181.首都キネリテゥイ

 ベラヤ=バイマーク連合議会に入り、最初の街に到着した。

 この国は土地は広大だが人が住める場所が少なく、北に行けば行くほど寒くなり氷で覆われている。

 なのに首都は北の方にある、不便そうだ。


「何のおとがめも無かったね!」


「本当だね、リック博士やクロスボーダー教の連中が何かして来ると思ってた」


 助手席で胸をなでおろすローザと、冷や汗を拭うブルース。

 ブルース達は魔動力機関装甲輸送車ファランクスに乗ったまま入国審査を受けたが、身分を証明できる物を見せたらあっさりと通してくれた。

 貴族の娘がいるから……だけではないように思える。


 というのも門を守る兵士の反応は、六人全員変わらなかったのだ。

 かといって誰でも通すのかと思えば、他のグループは通れない者もいた。

 何らかの手が回っているのかもしれない。


「とりあえずは最初の街に向かいましょう。そこでゆっくり休みたいわ」


「そうですわねお姉様。食事は豪華にしましょう、どうせ代金はローザ持ちですわ」


「はうぁ! あまり懐がゆたかじゃないから手加減して!」


 というフラグを立てたので、当たり前の様に高級そうな店に入って舌鼓をうつ五人と、最初は不満気だが美味しかったのでご機嫌なローザ。

 翌日になって街を出たのだが、すぐに衛兵らしき人物に呼び止められる。


「あなた方に招待状が届いております。こちらをどうぞ」


 渡された白い洋封筒に宛名は無く、送り主も書かれていない。

 六人で洋封筒を開くと中には厚手の紙が入っており、それに一言だけ『キネリテゥイまで来られたし』と書かれていた。


「キネリトゥイ? 確か首都だよね」


「そうよブルース。招待状について衛兵に聞きたいところだけど、もう姿を消してしまったわね」


 オレンジーナの言う通り招待状を渡した衛兵の姿はすでになく、他の衛兵に聞くもそんな招待状は知らないとしか返事は帰ってこない。


「招待されたのならば行くしかありませんわね」


「リック博士がいるのかな、カナ」


「これからの手掛かりがコレしかない以上、向かうしかないでしょう」


 エメラルダ、シアン、シルバーは向かう事に賛成のようだ。

 しかし難しい顔をしている人物がいた、ローザだ。


「あの、さ。キネリトゥイに行ったら間違いなく戦いになるよね?」


「そうだね、リック博士やクロスボーダー教の連中とは意見が合わないし、それにバンデージマンみたいに人を無理やりボーダーレスにするのは良くないと思う」


「それはわかってる。クロスボーダー教はボーダーレス至上主義だし、リック博士は許せない。でも……ブルー君大丈夫なの? お兄さんをあんな風にした犯人を前にして、冷静でいられる?」


 ブルースの兄であるシャルトルゼはリック博士によりバンデージマンにされ、ブルースとシャルトルゼは死闘の末にシャルトルゼを倒した。

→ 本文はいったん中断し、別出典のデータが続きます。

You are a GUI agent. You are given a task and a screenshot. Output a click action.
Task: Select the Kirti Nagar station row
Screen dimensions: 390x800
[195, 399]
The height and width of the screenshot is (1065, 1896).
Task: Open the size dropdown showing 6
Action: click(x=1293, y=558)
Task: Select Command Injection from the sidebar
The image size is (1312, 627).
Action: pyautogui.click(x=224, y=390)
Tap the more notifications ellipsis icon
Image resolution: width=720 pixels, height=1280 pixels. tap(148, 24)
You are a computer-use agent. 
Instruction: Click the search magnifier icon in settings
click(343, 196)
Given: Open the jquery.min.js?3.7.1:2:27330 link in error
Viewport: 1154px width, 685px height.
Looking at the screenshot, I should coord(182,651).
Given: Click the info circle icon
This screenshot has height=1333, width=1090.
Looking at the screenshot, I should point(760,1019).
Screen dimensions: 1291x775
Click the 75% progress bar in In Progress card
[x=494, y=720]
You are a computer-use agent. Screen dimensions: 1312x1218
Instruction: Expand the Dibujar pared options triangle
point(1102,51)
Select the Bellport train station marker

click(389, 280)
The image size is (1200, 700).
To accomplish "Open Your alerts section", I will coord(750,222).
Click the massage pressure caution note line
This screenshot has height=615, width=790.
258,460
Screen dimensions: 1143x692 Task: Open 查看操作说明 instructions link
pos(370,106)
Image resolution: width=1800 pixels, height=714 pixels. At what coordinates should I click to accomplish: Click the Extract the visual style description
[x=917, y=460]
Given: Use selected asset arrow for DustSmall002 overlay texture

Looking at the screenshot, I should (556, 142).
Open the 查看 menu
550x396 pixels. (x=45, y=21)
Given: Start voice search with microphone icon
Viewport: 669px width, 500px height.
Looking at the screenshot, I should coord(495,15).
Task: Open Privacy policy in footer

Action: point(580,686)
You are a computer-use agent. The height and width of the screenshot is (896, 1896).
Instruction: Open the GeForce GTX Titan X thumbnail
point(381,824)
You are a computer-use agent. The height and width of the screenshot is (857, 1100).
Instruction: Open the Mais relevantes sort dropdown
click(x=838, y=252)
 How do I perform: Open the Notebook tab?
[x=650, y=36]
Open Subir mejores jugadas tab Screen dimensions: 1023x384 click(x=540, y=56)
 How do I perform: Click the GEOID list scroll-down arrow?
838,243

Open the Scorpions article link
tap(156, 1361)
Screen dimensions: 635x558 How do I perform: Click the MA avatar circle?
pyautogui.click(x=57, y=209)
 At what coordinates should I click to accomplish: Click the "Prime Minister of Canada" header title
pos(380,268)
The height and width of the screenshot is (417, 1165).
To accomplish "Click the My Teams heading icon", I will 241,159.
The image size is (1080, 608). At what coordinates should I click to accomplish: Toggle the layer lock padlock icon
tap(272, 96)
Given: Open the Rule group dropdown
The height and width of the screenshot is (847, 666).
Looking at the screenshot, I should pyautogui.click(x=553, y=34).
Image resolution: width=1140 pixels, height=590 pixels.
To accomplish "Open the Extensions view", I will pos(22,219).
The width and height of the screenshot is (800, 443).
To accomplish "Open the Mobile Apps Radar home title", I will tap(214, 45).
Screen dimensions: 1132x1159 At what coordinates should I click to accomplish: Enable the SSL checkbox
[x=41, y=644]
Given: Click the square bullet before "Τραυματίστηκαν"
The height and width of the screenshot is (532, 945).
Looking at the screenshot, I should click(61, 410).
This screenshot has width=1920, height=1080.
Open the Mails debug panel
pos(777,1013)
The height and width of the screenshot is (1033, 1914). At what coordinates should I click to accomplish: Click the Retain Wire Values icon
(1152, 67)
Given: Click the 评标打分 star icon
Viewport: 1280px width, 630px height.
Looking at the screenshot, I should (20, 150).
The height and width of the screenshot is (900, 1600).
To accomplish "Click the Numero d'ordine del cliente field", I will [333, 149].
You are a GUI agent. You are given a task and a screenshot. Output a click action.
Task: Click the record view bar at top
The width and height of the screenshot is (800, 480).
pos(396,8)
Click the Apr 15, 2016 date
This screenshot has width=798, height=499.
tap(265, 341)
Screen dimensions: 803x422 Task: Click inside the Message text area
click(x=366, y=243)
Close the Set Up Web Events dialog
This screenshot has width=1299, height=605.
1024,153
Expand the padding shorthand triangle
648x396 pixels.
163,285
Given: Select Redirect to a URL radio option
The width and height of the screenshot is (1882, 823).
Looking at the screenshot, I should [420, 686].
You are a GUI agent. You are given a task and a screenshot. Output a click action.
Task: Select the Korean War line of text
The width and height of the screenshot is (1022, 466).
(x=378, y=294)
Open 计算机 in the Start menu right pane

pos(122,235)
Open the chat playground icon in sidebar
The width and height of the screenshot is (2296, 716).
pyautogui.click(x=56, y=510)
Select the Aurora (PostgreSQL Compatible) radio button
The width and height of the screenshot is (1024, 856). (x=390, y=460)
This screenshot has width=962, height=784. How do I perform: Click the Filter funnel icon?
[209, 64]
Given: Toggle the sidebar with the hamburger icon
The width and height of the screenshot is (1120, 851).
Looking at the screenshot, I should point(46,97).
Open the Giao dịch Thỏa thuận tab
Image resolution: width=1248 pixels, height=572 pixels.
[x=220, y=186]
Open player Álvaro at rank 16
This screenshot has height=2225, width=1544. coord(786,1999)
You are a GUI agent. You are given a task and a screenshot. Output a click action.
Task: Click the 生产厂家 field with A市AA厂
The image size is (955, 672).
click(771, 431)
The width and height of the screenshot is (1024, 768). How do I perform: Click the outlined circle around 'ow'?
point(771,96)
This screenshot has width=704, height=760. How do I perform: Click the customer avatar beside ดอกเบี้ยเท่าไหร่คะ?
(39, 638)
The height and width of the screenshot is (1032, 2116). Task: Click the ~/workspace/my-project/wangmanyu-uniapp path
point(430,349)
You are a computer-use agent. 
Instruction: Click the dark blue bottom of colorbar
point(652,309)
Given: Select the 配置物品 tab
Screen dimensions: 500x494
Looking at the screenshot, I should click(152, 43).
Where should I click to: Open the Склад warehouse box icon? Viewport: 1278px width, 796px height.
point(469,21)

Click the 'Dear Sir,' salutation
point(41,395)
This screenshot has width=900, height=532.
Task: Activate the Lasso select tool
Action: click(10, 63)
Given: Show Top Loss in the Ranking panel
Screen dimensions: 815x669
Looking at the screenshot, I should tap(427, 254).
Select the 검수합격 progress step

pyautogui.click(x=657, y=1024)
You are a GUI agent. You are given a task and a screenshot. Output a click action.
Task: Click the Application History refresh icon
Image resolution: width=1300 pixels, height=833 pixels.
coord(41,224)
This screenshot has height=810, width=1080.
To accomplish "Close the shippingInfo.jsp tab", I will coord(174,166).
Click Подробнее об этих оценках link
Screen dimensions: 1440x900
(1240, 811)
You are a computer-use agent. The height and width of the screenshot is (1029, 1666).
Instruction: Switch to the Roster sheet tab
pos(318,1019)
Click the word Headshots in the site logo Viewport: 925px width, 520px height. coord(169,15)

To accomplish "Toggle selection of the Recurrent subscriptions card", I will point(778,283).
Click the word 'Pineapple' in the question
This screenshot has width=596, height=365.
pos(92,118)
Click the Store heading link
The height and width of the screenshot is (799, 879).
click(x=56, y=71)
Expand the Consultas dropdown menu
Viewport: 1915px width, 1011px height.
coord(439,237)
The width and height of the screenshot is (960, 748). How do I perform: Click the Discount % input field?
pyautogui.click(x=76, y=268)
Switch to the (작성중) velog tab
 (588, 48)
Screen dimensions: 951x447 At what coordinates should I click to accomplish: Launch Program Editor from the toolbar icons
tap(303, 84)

 兄弟殺しをさせた張本人がリック博士なのだが、それ以降も出会っている。

 今になって心配する必要はあるのだろうか。


「それも含めてリック博士は許せないよ。でもどうしたの? ローザってこんなに心配性だったっけ?」


「今回はなんていうか……今までとは違う気がするの。ただの殺し合いじゃすまないっていうか……不安なの」


 ローザが何に対して不安をいだいているのかわからない。

 単純な強さで言えば、この星でブルース達にかなう者は存在しないのだから。


「確かにリック博士達は油断ならない相手だね。でも僕はずっとローザと一緒に居たいから、絶対に負けたりしないよ」


 不安がるローザの手を握り、優しく手の甲にキスをするブルース。

 ローザは一瞬理解できず手の甲を眺め、顔を真っ赤にしてブルースを見ると、ブルースは恥ずかしそうに目を逸らす。

 それを後部座席から身を乗り出してニヤけるオレンジーナ、目と口を大きく開いて踊りだしそうな顔のエメラルダ、シアンは喜んでローザの頭に抱き付き、シルバーは一度頷き安心したように後部座席に座り直す。


 キネリトゥイへ向かう道中は騒がしいモノだった。

 数日はみんなでブルースとローザを冷やかし、それにブルースとローザが言い返したり顔を赤くしたり。


 そろそろキネリトゥイに到着しようとする頃、首都キネリテゥイではブルース達を待ち構える集団がいた。


「調整は終わったか?」


「はっ! 調整は終わりました。後は実戦で運用するのみです」


 朽ちた教会の一室で、リック博士が研究員に確認をする。

 部屋には様々な実験道具が置いてあり、その一角に大きな人間らしき者が十字架に腕を広げた状態で鎖でくくりつけられている。

 身長は四メートル程、細身だが筋肉質で顔には鉄の面が付けられているが、他には破れたズボンをはいているだけだ。


 だらりと力なく首を落としていたが、その目は真っ赤に輝いていた。